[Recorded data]
----

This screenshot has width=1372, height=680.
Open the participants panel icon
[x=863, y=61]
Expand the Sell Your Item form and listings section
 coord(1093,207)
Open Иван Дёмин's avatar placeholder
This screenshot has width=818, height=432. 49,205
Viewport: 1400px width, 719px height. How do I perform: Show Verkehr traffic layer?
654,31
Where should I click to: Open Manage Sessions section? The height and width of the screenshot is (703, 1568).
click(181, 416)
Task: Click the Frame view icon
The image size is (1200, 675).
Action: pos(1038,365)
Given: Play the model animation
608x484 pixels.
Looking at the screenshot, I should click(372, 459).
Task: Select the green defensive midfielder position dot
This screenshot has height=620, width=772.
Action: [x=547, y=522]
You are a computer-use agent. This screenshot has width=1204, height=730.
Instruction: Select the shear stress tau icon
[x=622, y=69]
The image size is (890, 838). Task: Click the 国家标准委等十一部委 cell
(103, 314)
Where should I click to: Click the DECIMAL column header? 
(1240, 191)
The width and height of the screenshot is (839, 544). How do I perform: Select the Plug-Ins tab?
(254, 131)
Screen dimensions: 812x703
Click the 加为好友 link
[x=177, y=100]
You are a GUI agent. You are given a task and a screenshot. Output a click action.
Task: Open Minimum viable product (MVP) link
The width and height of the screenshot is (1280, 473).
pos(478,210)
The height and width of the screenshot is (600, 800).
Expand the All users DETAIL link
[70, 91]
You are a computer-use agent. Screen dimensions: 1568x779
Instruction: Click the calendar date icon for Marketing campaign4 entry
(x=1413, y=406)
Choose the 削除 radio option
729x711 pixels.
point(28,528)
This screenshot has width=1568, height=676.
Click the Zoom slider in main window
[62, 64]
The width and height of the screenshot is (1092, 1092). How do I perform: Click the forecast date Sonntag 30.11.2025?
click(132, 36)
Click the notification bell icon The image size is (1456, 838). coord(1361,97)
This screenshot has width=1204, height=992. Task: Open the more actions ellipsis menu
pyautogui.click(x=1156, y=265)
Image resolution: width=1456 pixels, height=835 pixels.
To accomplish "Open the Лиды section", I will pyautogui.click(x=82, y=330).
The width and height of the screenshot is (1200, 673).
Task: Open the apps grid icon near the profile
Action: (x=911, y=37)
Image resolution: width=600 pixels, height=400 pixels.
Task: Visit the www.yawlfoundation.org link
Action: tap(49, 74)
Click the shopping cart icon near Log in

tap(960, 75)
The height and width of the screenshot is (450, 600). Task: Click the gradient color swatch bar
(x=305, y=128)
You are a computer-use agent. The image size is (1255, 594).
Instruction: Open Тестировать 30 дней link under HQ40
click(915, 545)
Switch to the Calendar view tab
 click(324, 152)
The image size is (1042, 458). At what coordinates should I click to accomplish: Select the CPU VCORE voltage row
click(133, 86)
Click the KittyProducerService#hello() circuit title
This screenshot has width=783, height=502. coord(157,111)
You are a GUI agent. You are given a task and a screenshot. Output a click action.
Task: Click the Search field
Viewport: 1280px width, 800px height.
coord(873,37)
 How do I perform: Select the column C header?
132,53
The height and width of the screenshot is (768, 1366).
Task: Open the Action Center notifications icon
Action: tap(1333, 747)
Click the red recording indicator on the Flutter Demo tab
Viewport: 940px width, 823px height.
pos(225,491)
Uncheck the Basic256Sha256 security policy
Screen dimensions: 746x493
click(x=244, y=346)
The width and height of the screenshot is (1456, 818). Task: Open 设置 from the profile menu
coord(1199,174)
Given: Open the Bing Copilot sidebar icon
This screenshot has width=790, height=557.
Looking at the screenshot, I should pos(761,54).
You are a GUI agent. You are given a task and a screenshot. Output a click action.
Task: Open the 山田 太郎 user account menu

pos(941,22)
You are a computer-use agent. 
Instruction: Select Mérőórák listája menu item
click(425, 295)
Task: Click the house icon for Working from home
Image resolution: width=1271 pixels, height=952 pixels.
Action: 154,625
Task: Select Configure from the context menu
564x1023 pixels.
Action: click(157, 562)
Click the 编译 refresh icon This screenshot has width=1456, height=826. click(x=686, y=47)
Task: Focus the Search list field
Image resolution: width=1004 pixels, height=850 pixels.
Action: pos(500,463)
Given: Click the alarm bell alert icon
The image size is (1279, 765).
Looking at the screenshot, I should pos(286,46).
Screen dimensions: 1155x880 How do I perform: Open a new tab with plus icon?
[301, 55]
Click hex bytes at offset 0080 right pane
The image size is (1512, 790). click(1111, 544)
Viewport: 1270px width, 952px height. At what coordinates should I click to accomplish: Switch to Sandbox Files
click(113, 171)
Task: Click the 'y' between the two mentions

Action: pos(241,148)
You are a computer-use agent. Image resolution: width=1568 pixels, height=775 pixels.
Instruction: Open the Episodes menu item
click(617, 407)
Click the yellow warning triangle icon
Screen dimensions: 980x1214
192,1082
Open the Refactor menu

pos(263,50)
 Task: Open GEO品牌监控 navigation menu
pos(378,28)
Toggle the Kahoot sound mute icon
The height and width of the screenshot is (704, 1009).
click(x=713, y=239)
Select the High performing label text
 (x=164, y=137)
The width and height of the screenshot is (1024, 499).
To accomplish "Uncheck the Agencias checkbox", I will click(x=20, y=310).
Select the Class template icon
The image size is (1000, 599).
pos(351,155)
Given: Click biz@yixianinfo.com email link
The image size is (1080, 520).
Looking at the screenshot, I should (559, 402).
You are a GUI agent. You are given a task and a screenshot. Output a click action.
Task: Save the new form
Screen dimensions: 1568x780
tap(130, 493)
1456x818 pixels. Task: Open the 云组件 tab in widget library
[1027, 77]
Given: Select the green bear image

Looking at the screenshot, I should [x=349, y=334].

----

Reproduce the lines above verbatim, from the line containing "Task: Click the house" down to the last line of the recorded data, including both.

**Written response**
Task: Click the house icon for Working from home
Image resolution: width=1271 pixels, height=952 pixels.
Action: 154,625
Task: Select Configure from the context menu
564x1023 pixels.
Action: click(157, 562)
Click the 编译 refresh icon This screenshot has width=1456, height=826. click(x=686, y=47)
Task: Focus the Search list field
Image resolution: width=1004 pixels, height=850 pixels.
Action: pos(500,463)
Given: Click the alarm bell alert icon
The image size is (1279, 765).
Looking at the screenshot, I should pos(286,46).
Screen dimensions: 1155x880 How do I perform: Open a new tab with plus icon?
[301, 55]
Click hex bytes at offset 0080 right pane
The image size is (1512, 790). click(1111, 544)
Viewport: 1270px width, 952px height. At what coordinates should I click to accomplish: Switch to Sandbox Files
click(113, 171)
Task: Click the 'y' between the two mentions

Action: pos(241,148)
You are a computer-use agent. Image resolution: width=1568 pixels, height=775 pixels.
Instruction: Open the Episodes menu item
click(617, 407)
Click the yellow warning triangle icon
Screen dimensions: 980x1214
192,1082
Open the Refactor menu

pos(263,50)
 Task: Open GEO品牌监控 navigation menu
pos(378,28)
Toggle the Kahoot sound mute icon
The height and width of the screenshot is (704, 1009).
click(x=713, y=239)
Select the High performing label text
 (x=164, y=137)
The width and height of the screenshot is (1024, 499).
To accomplish "Uncheck the Agencias checkbox", I will click(x=20, y=310).
Select the Class template icon
The image size is (1000, 599).
pos(351,155)
Given: Click biz@yixianinfo.com email link
The image size is (1080, 520).
Looking at the screenshot, I should (559, 402).
You are a GUI agent. You are given a task and a screenshot. Output a click action.
Task: Save the new form
Screen dimensions: 1568x780
tap(130, 493)
1456x818 pixels. Task: Open the 云组件 tab in widget library
[1027, 77]
Given: Select the green bear image

Looking at the screenshot, I should [x=349, y=334].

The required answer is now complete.